Starting at the line that contains "Where should I click to: Tap" and continuing through the end of the data, render each line as a row of a Markdown table with two columns, Row and Text. Omit blank lines.

──────── GIVEN INFORMATION ────────

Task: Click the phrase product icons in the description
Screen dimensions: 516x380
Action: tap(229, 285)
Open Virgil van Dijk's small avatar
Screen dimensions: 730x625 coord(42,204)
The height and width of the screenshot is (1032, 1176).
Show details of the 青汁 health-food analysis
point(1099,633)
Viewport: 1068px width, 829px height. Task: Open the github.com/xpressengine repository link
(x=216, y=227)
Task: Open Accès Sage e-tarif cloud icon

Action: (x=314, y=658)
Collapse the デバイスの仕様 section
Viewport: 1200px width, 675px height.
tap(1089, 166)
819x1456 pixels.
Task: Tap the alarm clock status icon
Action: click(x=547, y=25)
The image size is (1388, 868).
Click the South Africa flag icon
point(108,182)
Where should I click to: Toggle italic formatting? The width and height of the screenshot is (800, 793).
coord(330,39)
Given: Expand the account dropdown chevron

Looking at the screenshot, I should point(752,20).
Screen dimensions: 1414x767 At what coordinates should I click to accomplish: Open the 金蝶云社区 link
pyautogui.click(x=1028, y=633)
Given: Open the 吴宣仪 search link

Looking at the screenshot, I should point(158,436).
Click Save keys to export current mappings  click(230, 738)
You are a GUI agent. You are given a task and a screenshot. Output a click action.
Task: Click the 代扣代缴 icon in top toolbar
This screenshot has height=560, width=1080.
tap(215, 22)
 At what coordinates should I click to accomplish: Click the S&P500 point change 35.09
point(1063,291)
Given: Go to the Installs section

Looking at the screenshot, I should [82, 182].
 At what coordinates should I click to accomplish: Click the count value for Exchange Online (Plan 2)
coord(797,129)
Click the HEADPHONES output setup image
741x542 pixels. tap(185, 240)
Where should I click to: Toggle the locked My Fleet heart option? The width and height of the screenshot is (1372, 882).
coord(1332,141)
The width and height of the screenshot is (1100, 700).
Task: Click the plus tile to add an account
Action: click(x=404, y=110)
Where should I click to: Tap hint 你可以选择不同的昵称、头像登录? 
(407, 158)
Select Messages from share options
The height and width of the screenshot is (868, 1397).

────────

### FULL RESPONSE:
| Row | Text |
|---|---|
| 1 | Where should I click to: Tap hint 你可以选择不同的昵称、头像登录?  |
| 2 | (407, 158) |
| 3 | Select Messages from share options |
| 4 | The height and width of the screenshot is (868, 1397). |